Churtis, I hope the "interesting question for thought" you propose is meant purely academic. In that case a lenghy discussion can take place, for example "if it is the first Sprint I find the retrospective more important that after the 20est or so Sprint that went very smoothly".

In the real world, outside the ivory tower, I find all of the meetings important and valuable. Their length might vary greatly though, depending on how the Sprint went. Try to make all of them happen. Otherwise reflect what the impact is of cancelling event x. Dropping the Sprint Review for example would leave the "releasable Increment" "not releaseable" as there was no inspection of the Incement ...


08:52 pm April 17, 2018

This is absolutely purely academic. I am in an environment where I am implementing Scrum and still dealing with leadership that doesn't see the benefit fully and they have been doing Waterfall for 30 years; they don't change easily. So I've been forced to cancel meetings because management will not allow the dev team the time for the events. This kind of scenario is not common with companies that have adopted Scrum fully, but for the multitude of companies that are in between Kanban and Scrum or Waterfall and Scrum, for example, this is not uncommon. 

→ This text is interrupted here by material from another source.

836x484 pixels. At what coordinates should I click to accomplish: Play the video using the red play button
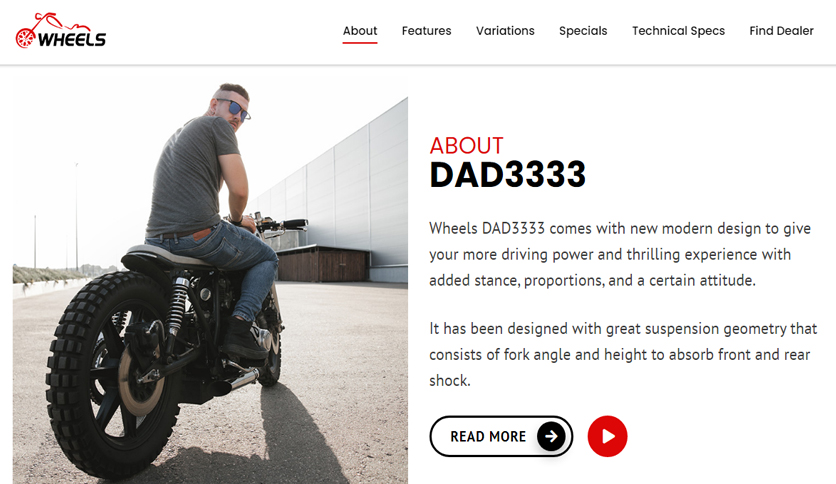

When I have been told to cancel the event, I have fought hard against it but I can only do so much and still have a job. I have chosen the Retrospective as the event to cancel because in my company, the Planning and Review are absolutely vital; no release will happen without these. So what I've done is had a shortened Retro where I bring in lunch for the team on the day would have had the retro and it's during our lunch hour. It's tough, but we still get to at least discuss a few things even though it's not ideal. 


02:36 pm April 19, 2018

Fun question Curtis! 

Although, in my opinion, the retrospective it's the most important one I would cancel it. Depending on the maturity of the team the retrospective will have less and less positive effects. If you observe, you'll see that the first retrospectives will score hughe improvement after that it tends to slow down, cause the team are closer toward their maximum efficiency. 

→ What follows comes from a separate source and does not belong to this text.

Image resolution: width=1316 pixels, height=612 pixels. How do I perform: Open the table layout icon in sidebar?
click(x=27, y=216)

I know it's not ideal, but don't take it too serious, it's just a hypothetical scenário..


05:25 pm April 20, 2018

All meetings are important but if I had to cancel one of them I'd look into this specific situation and make a decision. I'd not cancel a planning meeting, in this case the coming sprint might be ruined. Then my choice would be between review and retrospective meetings. If the review meeting is attended by the scrum team and stakeholders and there is some stuff to demo then I'd keep it and cancel retrospective. In this case the retrospective can be done later after the sprint starts. If there is not much stuff to review then I'd move the demo part to the next review meeting and keep the retrospective.


08:59 am April 23, 2018

Why cancel a meeting? If the management asks to have less time spent on meetings, you can just shorten all of them. In this way, you save all the ceremonies.

Just my 2 cents


06:35 am April 24, 2018

To me that'd be like going through the wilds choosing between leaving behind the map, the phone or the compass, just for the sake of making it more 'interesting' :) 


11:55 pm April 24, 2018

I already had this situation due to a corporative meeting scheduled last minute where pretty much the whole company got summoned. We ended up doing only the sprint review inside the sprint timebox and arranged the retrospective for the first day of the next sprint timebox, right before the planning. Not ideal but it was the lesser of the evils.

Important thing it was the team that decided for that, instead of staying extra time on a Friday.